Can anyone help confirm this for me, I just received my NGK Laser Platinum plugs plugs in the mail and the product number is PZFR5J-11 stock #7743. Everywhere i've looked online says that this is the part number and plug compatible with our 2.5l engine, however when I go to NGKs website and plug in all the details, it gives me product number PZFR5Q-11. Does anyone know which one is the right one for our motor? FYI ECS' NGK spark plug set advertised on their site uses the PZFR5J-11 as well.


----------



## TylerO28 (Jul 7, 2008)

I think one is iridium and the other is platinum... That could be it...maybe.

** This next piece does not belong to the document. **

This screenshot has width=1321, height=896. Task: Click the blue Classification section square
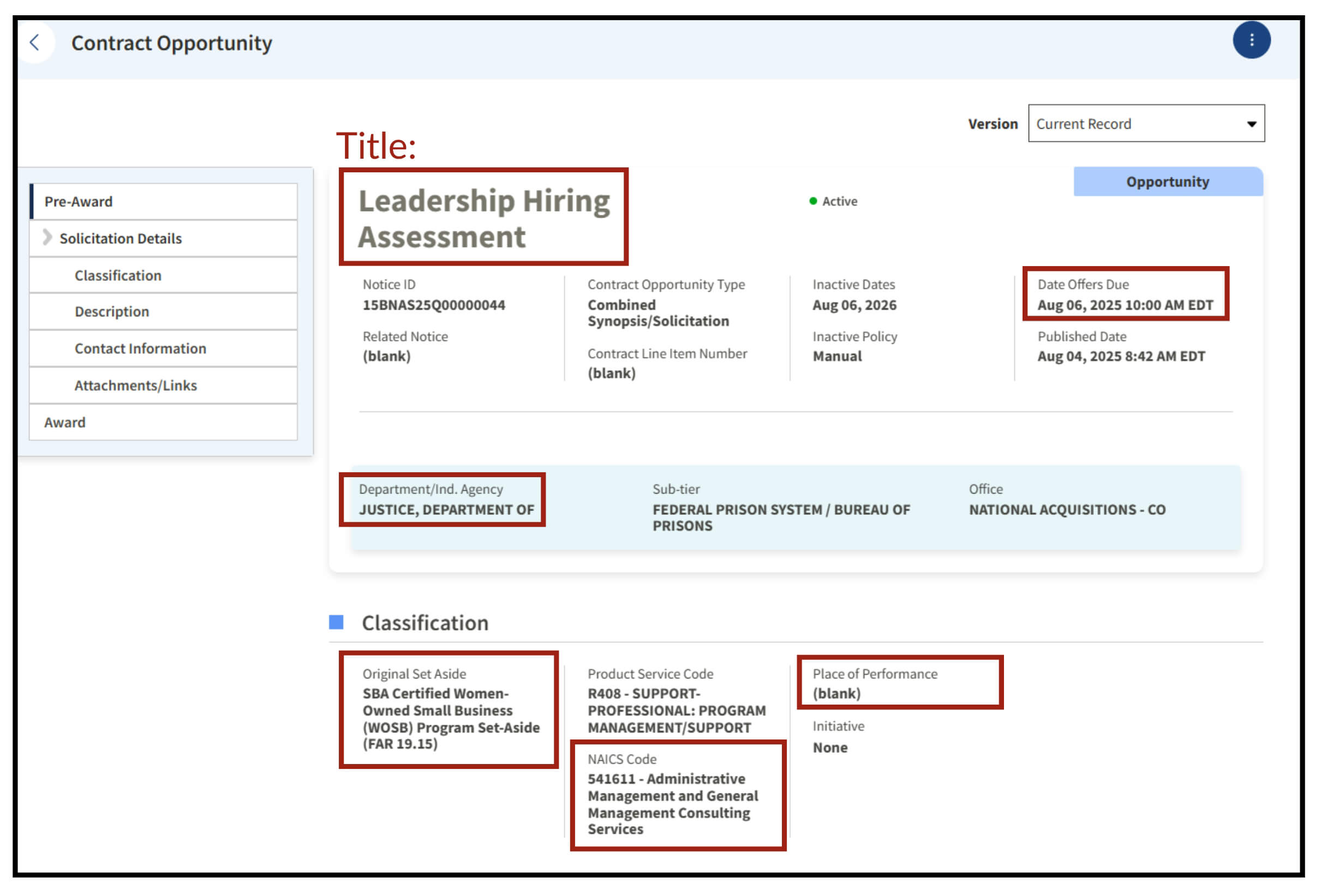pos(336,622)
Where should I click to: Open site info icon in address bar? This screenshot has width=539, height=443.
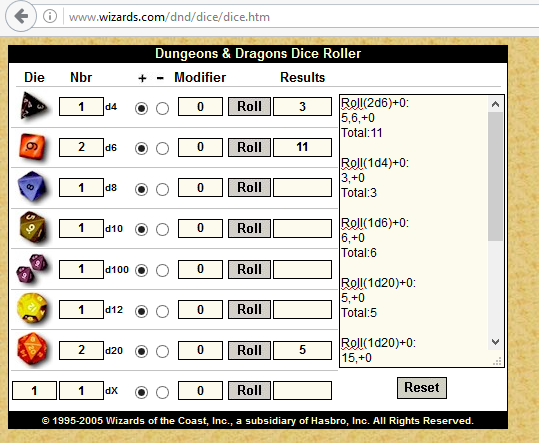pyautogui.click(x=50, y=16)
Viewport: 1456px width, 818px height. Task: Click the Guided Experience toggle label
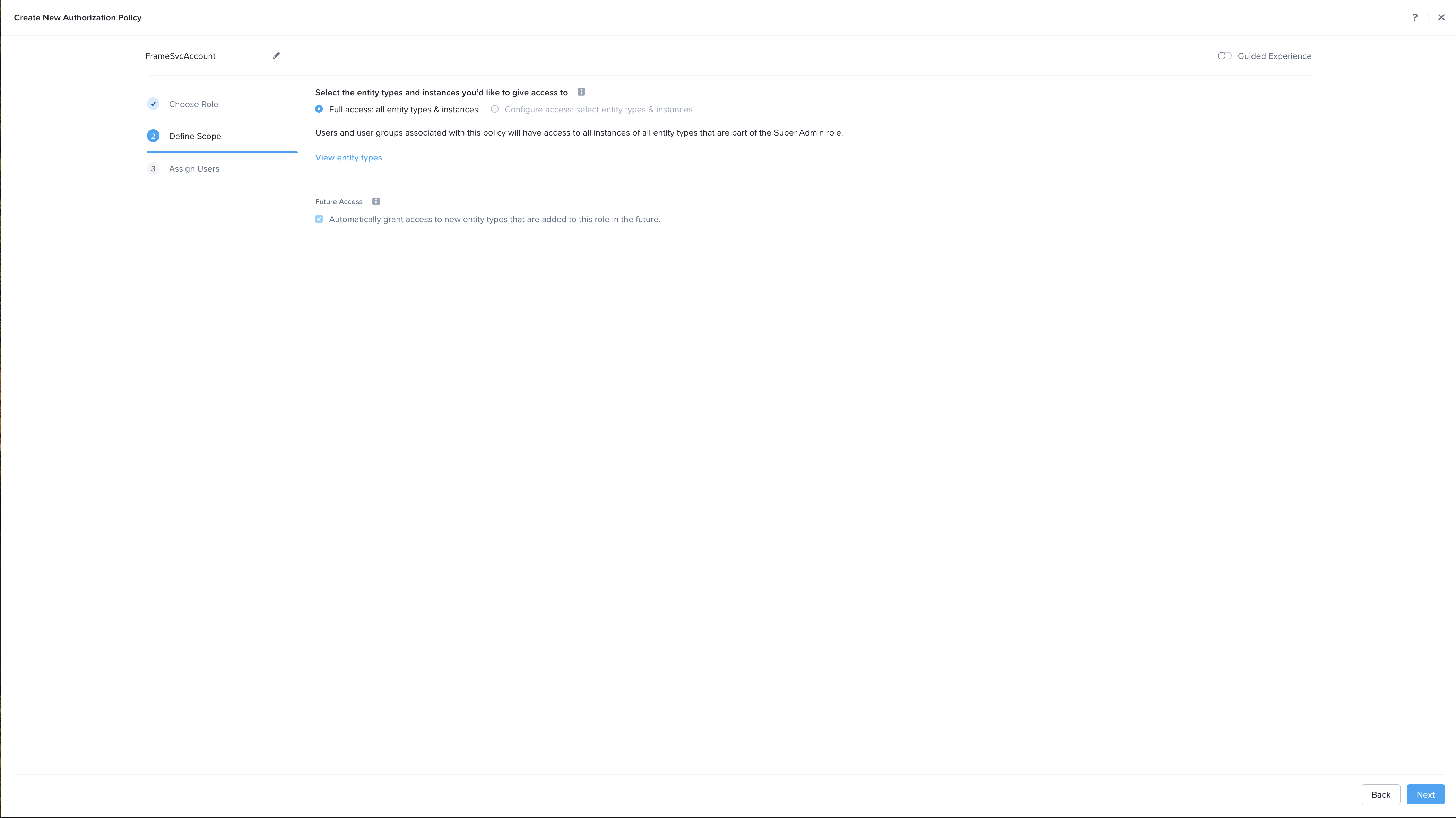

I'm using colder iridium plugs heat range 7 I'll check their part number. Maybe that will give us a better idea


----------



## Anile_eight (Sep 30, 2009)

TylerO28 said:


> I think one is iridium and the other is platinum... That could be it...maybe.
> 
> I'm using colder iridium plugs heat range 7 I'll check their part number. Maybe that will give us a better idea


I would use stock plugs and not worry about going colder unless u have boost or if you are running meth. I swapped mine out not too long ago for more stock plugs. They were fine even on the tune.


----------



## TylerO28 (Jul 7, 2008)

I am running 10lbs of boost lol


----------



## Anile_eight (Sep 30, 2009)

TylerO28 said:


> I am running 10lbs of boost lol



Lol at least a step colder then to help prevent preignition and fowling. There are a number of posts and what not that can help you decide what step to go to... google is your friend mate... beyond that I can't say ill be much help. Good luck


----------



## TylerO28 (Jul 7, 2008)

I didn't need the help lol... But I was just saying to the op one is plat, the other iridium... I am using colder plugs on the recommendation of jeff atwood and kiser...they seem to know the 2.5 turbo better than most!


----------



## G I Jew (Oct 10, 2011)

They aren't ****ty copper plugs so you should be fine. NGK is a good brand and makes good products. You don't have to stay all OEM all the time, contrary to what most people here say. I have NGK double plat and they have been great. Over 10k miles. Just put some in my girlfriends 2.5 jetta as well with no issues. You'll be fine.


----------



## Fantomasz (Aug 15, 2001)

so which one is good for 2.5 ? 

J or Q


----------



## rabbit 62052 (Nov 14, 2011)

I've been running j codes in my 2.5 without any issues.


----------



## Fantomasz (Aug 15, 2001)

I got reply from NGK


*Hello, 



Part number PZFR5J-11 has a special ground electrode core for heat dissipation as where part number PZFR5Q-11 does not. 


Thank you, 



Rob MacDonald 

Technical & Training Specialist 

NGK Spark Plugs U.S.A. INC. || http://www.ngksparkplugs.com 

46929 Magellan Dr. || Wixom, MI 48393 

OFFICE: 248-926-7104 *


----------



## vrsick147 (Jun 18, 2007)

just run you stock plugs dont waste your money on those


----------



## Fantomasz (Aug 15, 2001)

In my coutry oem stock plugs are more expensive than NGK.


----------



## TURBOLOVER (Mar 28, 2000)

I've been using these for the past 50k http://www.ecstuning.com/Volkswagen-Jetta_V--2.5/Engine/Ignition/ES260729/ :thumbup:


----------



## Fantomasz (Aug 15, 2001)

ECS say that platinum are good for 100k miles so why my maintenance book say 40k?


----------